Department of Polymer Chemistry, Graduate School of Engineering, Kyoto University, Katsura, Nishikyo-ku, Kyoto 615-8510, Japan.
Bioconjug Chem. 2011 Aug 17;22(8):1484-90. doi: 10.1021/bc100381x. Epub 2011 Jul 11.
We describe the bimodal quantitative assay for enzymatic activity in (19)F NMR spectroscopy and fluorescence spectroscopy using a nanoparticle-based molecular probe. Perfluorinated dendrimers were tethered on silica nanoparticles with a phosphate-caged fluorescein as a linker. Before enzymatic reaction, the molecular rotation of the perfluorinated dendrimers should be highly restricted, and the (19)F NMR signals from the perfluorinated dendrimers were too broad to be detected relative to the noise level. Fluorescence signals of fluorescein were suppressed by the presence of the diphosphate groups. Following the enzymatic reaction with an alkaline phosphatase, perfluorinated dendrimers and fluorescein were released, and the NMR signals of perfluorinated dendrimers and strong fluorescence from fluorescein were correspondingly observed. The enzymatic activity and reaction rates of the hydrolysis of alkaline phosphatase were detected from the increases of fluorescence and (19)F NMR signals. Finally, the feasibility of the probe in the presence of miscellaneous molecules under biomimetic conditions was demonstrated by determining of the enzymatic activity in cell lysate. Quantitative analysis using both (19)F NMR spectroscopy and fluorescence spectroscopy can be accomplished.

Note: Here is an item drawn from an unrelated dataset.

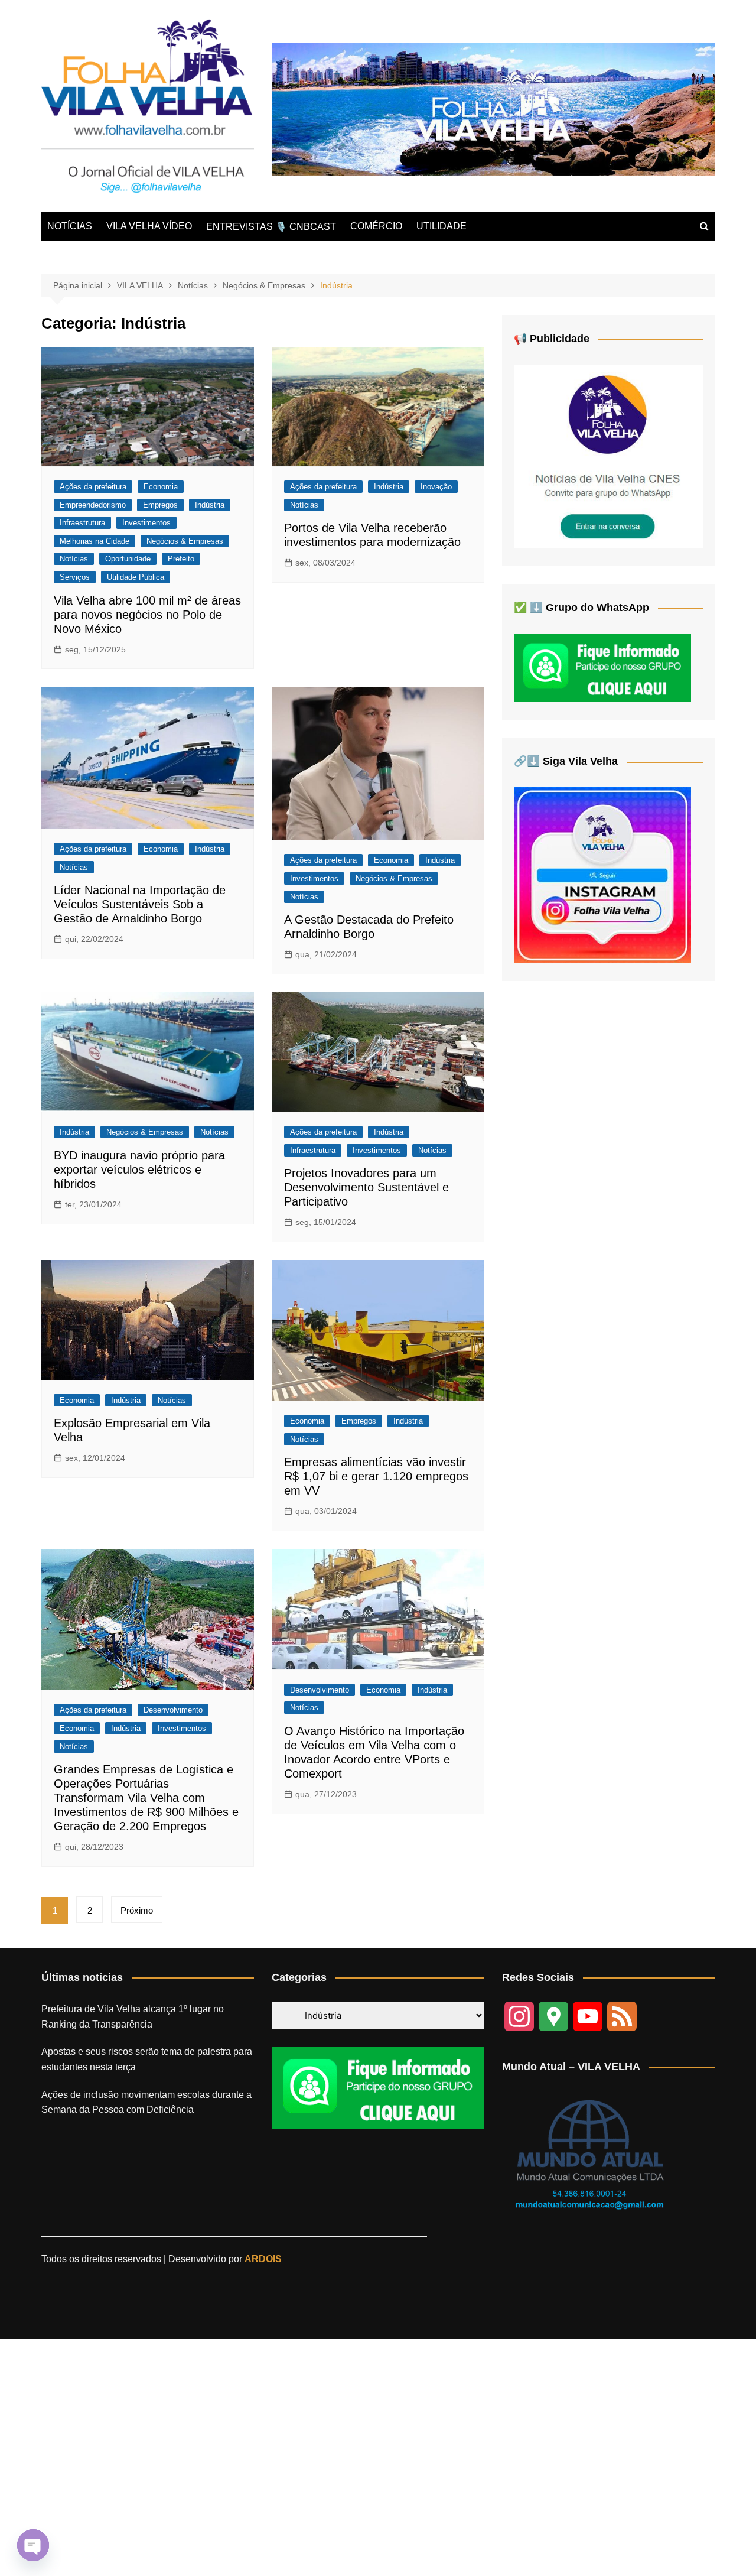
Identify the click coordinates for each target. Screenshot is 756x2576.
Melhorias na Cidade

我们描述了一种基于纳米粒子的分子探针,通过(19)F NMR 光谱和荧光光谱进行酶活性的双模态定量分析。全氟代树状大分子通过磷酸酯封端的荧光素作为连接物键合到硅纳米粒子上。在酶反应之前,全氟代树状大分子的分子旋转应该受到高度限制,并且(19)F NMR 信号来自全氟代树状大分子太宽,无法与噪声水平相比检测到。荧光素的荧光信号被二磷酸基团的存在所抑制。在用碱性磷酸酶进行酶反应后,释放出全氟代树状大分子和荧光素,相应地观察到全氟代树状大分子的 NMR 信号和荧光素的强荧光。通过荧光和(19)F NMR 信号的增加来检测碱性磷酸酶水解的酶活性和反应速率。最后,通过在仿生条件下确定细胞裂解物中的酶活性,证明了探针在存在多种分子时的可行性。可以完成使用(19)F NMR 光谱和荧光光谱的定量分析。